## PROBLEM REQUIREMENTS
Return the stretch of entries below from the line containing "Open the System Templates section" through the line containing "pyautogui.click(x=463, y=291)", both included, copying each line without any change.

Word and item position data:
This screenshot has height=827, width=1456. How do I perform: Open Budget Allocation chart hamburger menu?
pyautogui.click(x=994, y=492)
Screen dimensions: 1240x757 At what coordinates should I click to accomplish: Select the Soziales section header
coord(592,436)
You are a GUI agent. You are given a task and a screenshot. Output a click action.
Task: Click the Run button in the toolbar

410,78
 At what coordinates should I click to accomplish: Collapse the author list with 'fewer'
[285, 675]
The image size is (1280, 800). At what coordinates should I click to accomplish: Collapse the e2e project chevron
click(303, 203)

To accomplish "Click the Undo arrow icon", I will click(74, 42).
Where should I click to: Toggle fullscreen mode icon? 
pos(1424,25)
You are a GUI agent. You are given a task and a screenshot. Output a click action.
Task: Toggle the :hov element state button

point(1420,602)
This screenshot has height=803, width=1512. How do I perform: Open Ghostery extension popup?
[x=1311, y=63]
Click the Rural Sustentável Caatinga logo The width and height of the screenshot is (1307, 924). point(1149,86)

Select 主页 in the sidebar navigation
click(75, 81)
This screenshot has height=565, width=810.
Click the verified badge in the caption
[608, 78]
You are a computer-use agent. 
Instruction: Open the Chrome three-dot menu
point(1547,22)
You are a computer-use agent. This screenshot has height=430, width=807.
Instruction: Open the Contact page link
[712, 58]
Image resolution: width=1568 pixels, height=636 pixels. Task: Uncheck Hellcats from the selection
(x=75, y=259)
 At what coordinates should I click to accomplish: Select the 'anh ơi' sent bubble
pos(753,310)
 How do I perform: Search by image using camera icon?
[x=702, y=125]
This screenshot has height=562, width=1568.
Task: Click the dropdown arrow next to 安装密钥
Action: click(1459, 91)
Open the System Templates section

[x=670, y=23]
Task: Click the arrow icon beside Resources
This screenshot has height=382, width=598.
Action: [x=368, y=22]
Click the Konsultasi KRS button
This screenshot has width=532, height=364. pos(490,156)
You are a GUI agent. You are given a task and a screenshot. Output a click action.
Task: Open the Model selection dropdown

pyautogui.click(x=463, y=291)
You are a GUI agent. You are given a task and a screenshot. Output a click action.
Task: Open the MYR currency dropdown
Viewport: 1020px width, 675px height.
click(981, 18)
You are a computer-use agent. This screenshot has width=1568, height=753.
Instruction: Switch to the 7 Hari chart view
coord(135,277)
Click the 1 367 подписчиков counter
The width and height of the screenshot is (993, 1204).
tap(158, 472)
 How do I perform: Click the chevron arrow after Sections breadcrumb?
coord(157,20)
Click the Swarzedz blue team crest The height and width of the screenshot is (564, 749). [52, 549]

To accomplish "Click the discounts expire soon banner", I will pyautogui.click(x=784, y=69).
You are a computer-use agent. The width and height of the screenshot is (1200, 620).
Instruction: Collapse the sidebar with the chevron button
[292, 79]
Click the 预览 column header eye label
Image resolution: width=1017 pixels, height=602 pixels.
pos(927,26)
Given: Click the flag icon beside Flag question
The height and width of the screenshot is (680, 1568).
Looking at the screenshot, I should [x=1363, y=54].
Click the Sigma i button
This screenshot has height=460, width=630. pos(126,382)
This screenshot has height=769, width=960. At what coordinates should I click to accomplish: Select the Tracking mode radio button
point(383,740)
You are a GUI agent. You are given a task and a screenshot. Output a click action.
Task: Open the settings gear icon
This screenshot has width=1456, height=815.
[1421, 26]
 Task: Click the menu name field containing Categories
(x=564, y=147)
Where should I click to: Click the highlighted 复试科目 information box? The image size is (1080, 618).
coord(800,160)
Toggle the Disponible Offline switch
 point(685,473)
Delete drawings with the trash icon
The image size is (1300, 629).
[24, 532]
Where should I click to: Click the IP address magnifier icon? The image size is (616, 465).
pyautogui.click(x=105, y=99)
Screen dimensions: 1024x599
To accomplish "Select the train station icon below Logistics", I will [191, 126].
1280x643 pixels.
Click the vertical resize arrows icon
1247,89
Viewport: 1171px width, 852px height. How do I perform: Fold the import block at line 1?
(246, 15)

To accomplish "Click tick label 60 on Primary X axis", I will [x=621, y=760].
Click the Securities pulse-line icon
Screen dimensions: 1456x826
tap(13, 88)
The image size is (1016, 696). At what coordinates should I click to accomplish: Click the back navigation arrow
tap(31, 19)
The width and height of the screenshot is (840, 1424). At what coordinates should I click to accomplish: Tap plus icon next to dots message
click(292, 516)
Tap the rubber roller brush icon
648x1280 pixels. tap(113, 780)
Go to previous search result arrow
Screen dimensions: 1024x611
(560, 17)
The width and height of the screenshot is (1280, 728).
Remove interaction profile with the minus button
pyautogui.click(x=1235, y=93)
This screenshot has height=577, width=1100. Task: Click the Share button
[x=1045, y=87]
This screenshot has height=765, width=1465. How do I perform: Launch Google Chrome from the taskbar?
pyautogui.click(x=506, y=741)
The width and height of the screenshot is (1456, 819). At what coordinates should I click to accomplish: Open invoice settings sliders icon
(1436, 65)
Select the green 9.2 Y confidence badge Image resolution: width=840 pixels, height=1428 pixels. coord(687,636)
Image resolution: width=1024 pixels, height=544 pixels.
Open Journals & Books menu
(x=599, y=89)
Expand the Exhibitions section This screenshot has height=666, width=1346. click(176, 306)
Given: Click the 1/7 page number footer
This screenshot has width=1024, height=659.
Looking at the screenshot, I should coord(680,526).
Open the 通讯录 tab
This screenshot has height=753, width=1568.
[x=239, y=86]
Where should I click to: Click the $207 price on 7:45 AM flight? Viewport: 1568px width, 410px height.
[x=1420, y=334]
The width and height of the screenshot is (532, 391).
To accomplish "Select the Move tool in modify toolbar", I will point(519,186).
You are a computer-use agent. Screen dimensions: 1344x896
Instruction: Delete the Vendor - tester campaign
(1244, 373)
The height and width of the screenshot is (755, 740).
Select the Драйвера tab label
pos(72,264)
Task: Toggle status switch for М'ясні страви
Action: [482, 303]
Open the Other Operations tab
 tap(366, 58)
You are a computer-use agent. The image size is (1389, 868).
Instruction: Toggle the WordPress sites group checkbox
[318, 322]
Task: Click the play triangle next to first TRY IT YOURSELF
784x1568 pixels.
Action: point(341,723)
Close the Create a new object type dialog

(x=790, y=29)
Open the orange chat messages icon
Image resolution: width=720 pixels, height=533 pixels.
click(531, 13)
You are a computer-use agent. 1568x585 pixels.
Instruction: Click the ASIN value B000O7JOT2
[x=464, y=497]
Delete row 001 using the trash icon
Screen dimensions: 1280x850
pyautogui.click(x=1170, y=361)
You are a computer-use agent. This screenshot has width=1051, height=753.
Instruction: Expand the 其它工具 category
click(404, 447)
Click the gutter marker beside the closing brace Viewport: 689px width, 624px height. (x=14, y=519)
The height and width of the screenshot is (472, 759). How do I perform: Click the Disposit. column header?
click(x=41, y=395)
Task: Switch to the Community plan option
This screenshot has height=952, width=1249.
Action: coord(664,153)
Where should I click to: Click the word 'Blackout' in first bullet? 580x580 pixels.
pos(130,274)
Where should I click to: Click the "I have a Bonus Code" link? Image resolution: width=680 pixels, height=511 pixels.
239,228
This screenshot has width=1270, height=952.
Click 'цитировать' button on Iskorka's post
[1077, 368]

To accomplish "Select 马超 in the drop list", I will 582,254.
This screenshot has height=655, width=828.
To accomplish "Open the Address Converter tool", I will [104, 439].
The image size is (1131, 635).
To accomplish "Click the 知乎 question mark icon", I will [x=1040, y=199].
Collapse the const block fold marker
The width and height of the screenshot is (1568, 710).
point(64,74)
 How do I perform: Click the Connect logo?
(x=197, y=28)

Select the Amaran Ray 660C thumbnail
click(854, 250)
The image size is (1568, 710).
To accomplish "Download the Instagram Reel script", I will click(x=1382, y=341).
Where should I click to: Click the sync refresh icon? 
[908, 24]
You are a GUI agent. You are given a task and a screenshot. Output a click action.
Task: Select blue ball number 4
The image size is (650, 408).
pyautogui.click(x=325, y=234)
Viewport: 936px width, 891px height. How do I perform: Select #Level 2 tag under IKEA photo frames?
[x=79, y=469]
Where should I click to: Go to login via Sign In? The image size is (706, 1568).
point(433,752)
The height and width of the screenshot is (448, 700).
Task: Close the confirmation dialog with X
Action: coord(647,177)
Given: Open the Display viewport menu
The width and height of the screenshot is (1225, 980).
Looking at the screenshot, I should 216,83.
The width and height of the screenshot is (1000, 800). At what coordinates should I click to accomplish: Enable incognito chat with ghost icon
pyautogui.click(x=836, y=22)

## CORRECT OUTPUT
Open the System Templates section

[x=670, y=23]
Task: Click the arrow icon beside Resources
This screenshot has height=382, width=598.
Action: [x=368, y=22]
Click the Konsultasi KRS button
This screenshot has width=532, height=364. pos(490,156)
You are a GUI agent. You are given a task and a screenshot. Output a click action.
Task: Open the Model selection dropdown

pyautogui.click(x=463, y=291)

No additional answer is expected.